Exercise description:
Pictures appear among the records below and must be omitted. Repeat exactly the lines from the line with "Instruction: Open subscription" to the line with "Collapse the Keuangan section chevron", both included.

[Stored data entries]
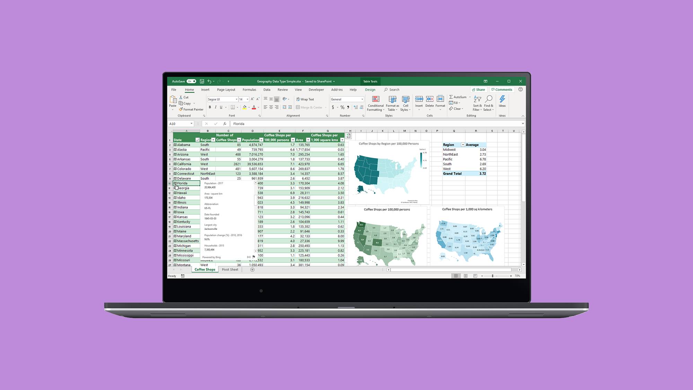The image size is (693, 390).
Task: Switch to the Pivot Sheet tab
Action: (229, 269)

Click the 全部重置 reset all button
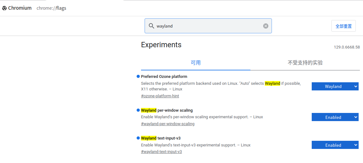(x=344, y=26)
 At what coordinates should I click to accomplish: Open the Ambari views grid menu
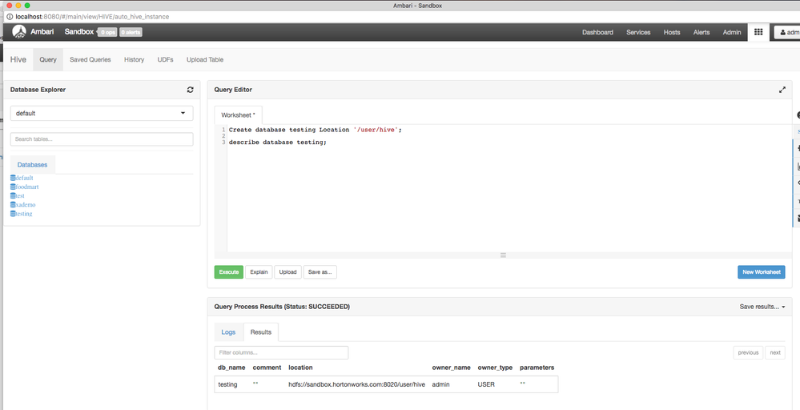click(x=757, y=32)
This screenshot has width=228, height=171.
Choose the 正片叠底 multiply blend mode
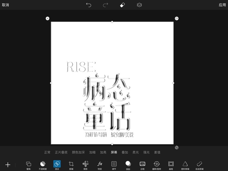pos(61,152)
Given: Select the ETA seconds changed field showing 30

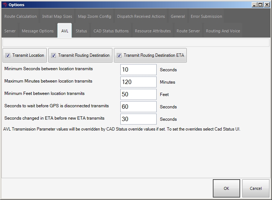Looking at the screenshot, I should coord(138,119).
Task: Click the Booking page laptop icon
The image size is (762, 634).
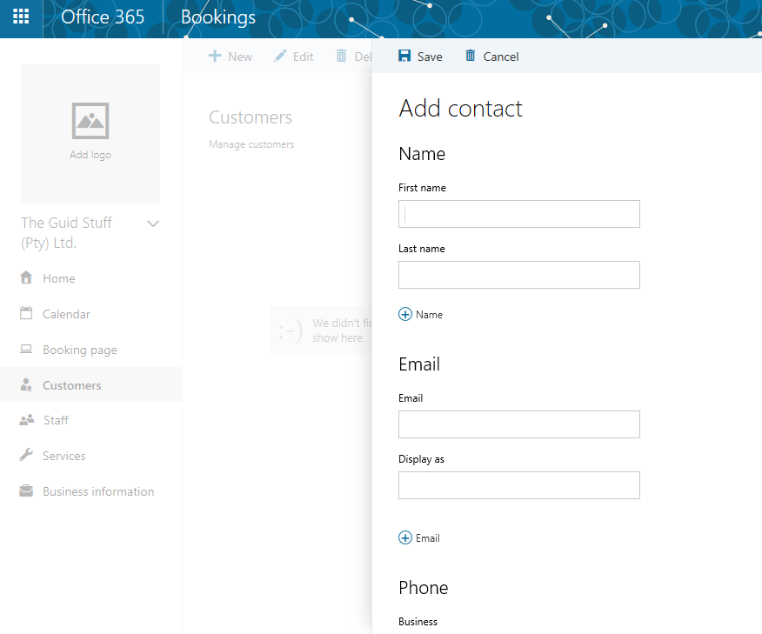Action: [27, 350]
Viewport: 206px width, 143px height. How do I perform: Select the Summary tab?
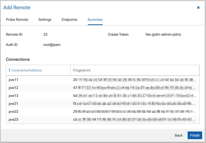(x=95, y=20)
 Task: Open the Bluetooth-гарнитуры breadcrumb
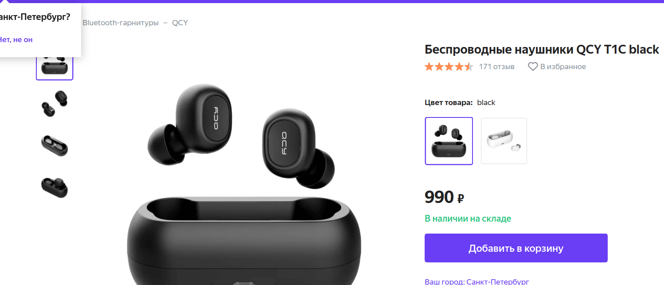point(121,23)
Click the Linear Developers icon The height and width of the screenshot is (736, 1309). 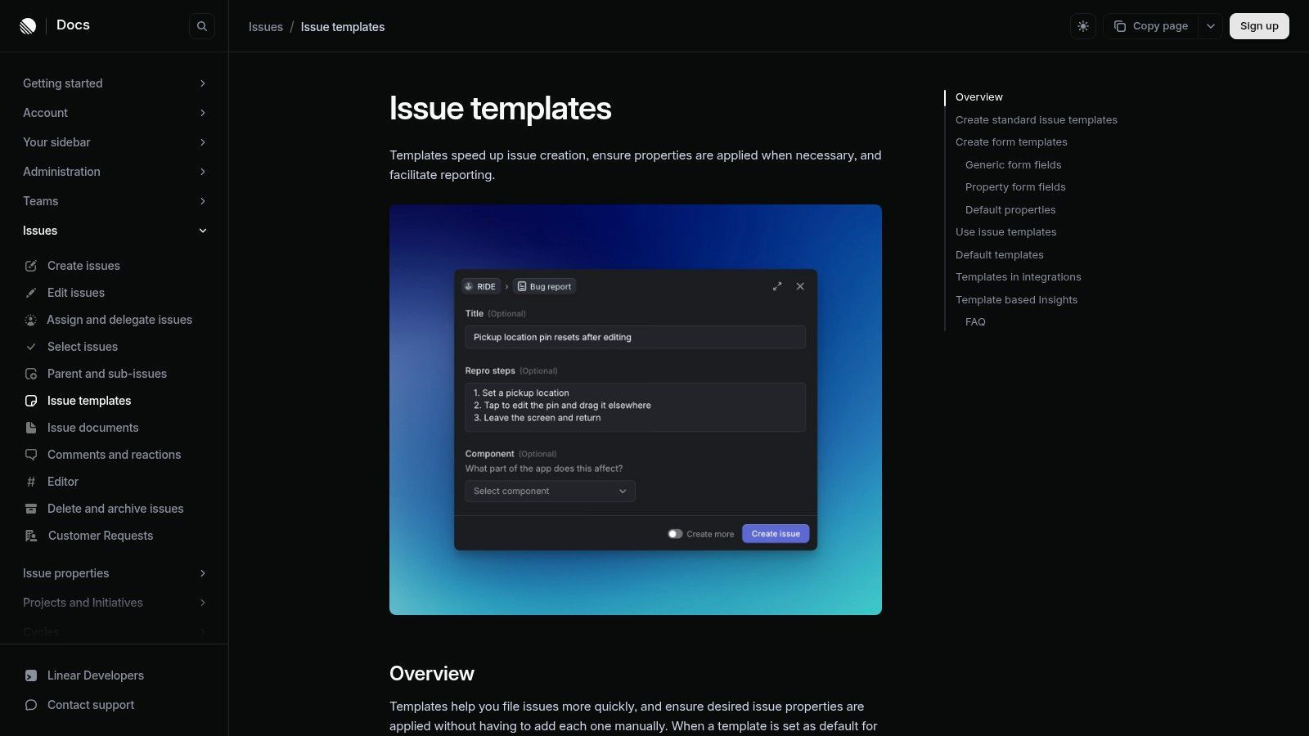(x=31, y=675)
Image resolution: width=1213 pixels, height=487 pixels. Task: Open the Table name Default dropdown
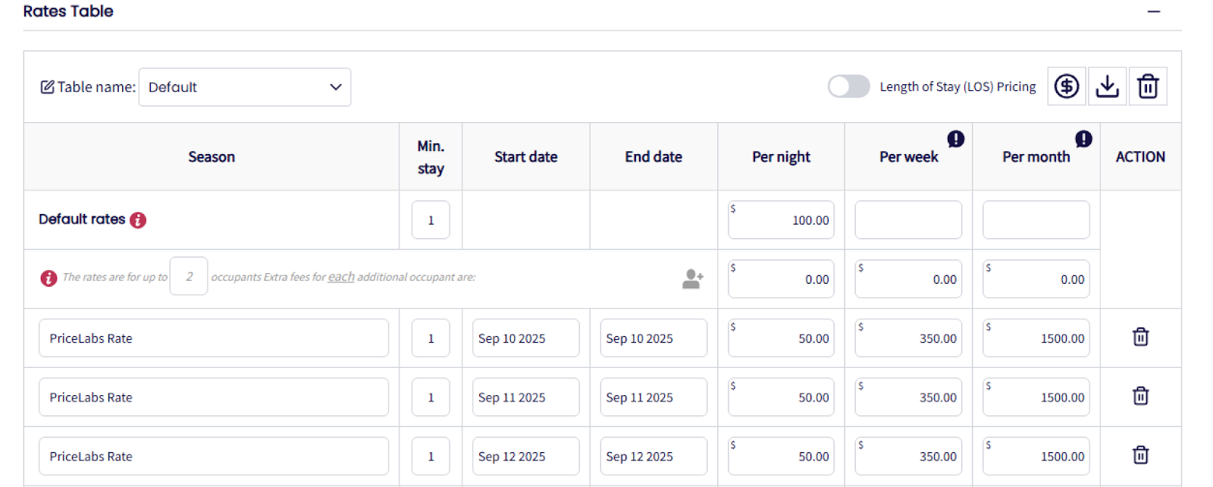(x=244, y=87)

==

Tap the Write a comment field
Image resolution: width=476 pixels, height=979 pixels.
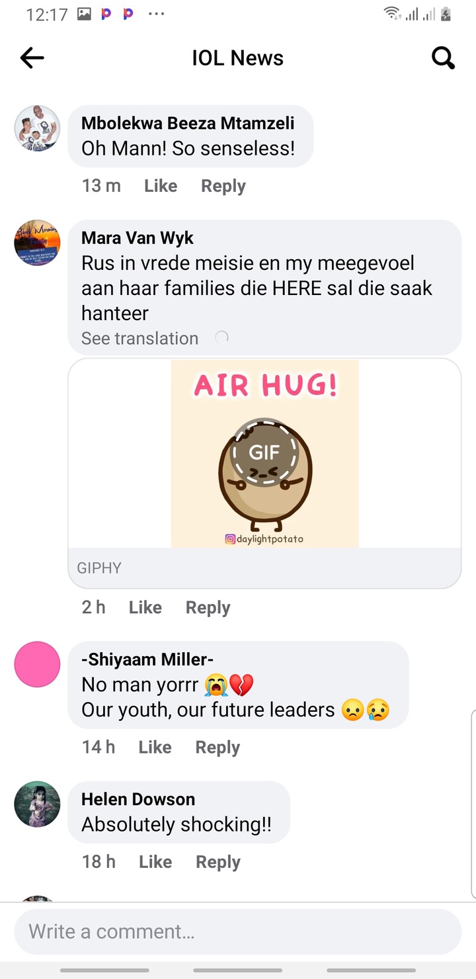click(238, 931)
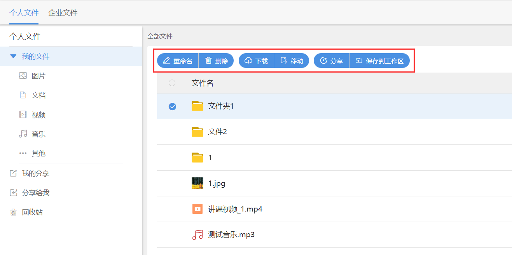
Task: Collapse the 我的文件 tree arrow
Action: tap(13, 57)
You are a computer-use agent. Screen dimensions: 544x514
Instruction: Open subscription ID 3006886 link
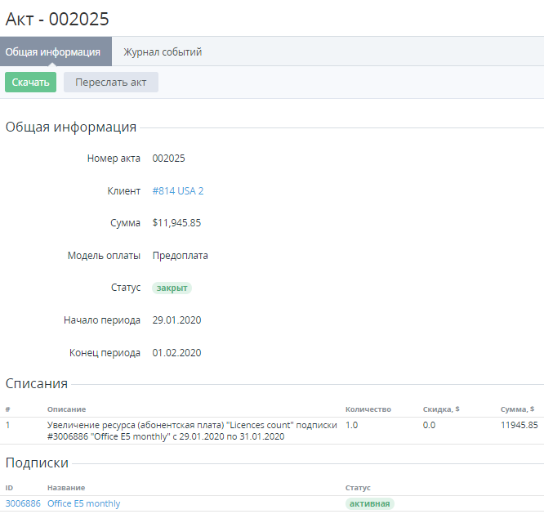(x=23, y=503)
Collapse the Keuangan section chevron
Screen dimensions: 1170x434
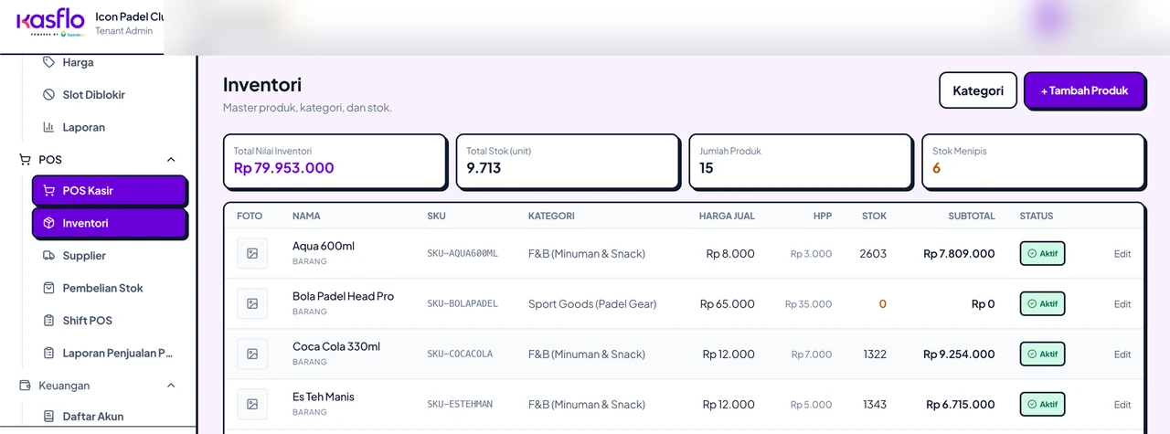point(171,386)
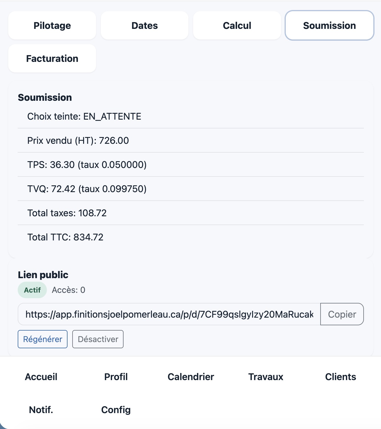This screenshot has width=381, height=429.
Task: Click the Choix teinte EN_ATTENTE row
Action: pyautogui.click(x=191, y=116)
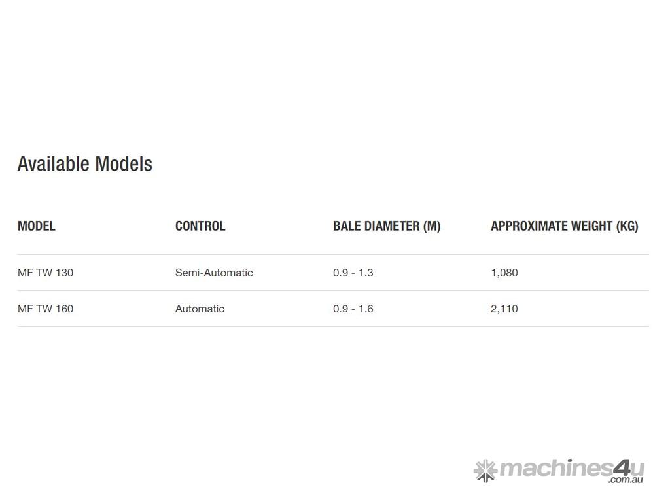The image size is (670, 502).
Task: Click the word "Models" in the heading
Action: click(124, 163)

---

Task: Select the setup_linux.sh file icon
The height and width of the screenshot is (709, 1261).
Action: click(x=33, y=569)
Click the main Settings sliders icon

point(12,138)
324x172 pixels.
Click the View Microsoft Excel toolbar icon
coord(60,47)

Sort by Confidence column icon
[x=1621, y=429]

Written answer:
Instruction: Open subscription ID 3006886 link
(x=23, y=503)
Collapse the Keuangan section chevron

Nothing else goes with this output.